The Matchmaker is a 1955 play by Thornton Wilder.
The play has a long and colorful history. John Oxenford's 1835 A Day Well Spent, a one-act British farce, had been extended into a full-length play entitled Einen Jux will er sich machen by Austrian playwright Johann Nestroy in 1842. In 1938, Wilder adapted Nestroy's farce into an Americanized comedy entitled The Merchant of Yonkers, which attracted the attention of German director Max Reinhardt, who mounted a Broadway production. It was a dismal failure, running for a mere 39 performances.
Fifteen years later, director Tyrone Guthrie expressed interested in a new production of the play, which Wilder extensively rewrote and rechristened The Matchmaker. The most significant change was the expansion of a previously minor character named Dolly Gallaher Levi, who became the play's centerpiece. A widow who brokers marriages and other transactions in Yonkers, New York at the turn of the 20th Century, she sets her sights on local merchant Horace Vandergelder, who has hired her to find him a wife. After a series of slapstick situations involving mistaken identities, secret rendezvous behind carefully-placed screens, separated lovers, and a trip to night court, everyone finds himself paired with a perfect match.

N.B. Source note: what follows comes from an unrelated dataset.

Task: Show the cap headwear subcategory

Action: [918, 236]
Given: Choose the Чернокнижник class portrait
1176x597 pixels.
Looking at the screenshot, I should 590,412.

The play was a success at the Edinburgh Festival in Scotland and at the Theatre Royal Drury Lane in London's West End before opening on Broadway with Ruth Gordon in the title role. Her performance earned her a Tony Award nomination as Best Actress; Guthrie won as Best Director. The play enjoyed a run of 486 performances.
The 1958 film version, directed by Joseph Anthony, starred Shirley Booth, Anthony Perkins, Shirley MacLaine, Paul Ford, and Robert Morse.
In 1964, the play enjoyed yet another incarnation when David Merrick, who had produced the 1955 Broadway production, mounted a hugely successful, Tony Award-winning musical version entitled Hello, Dolly!, with a score by Jerry Herman and starring Carol Channing.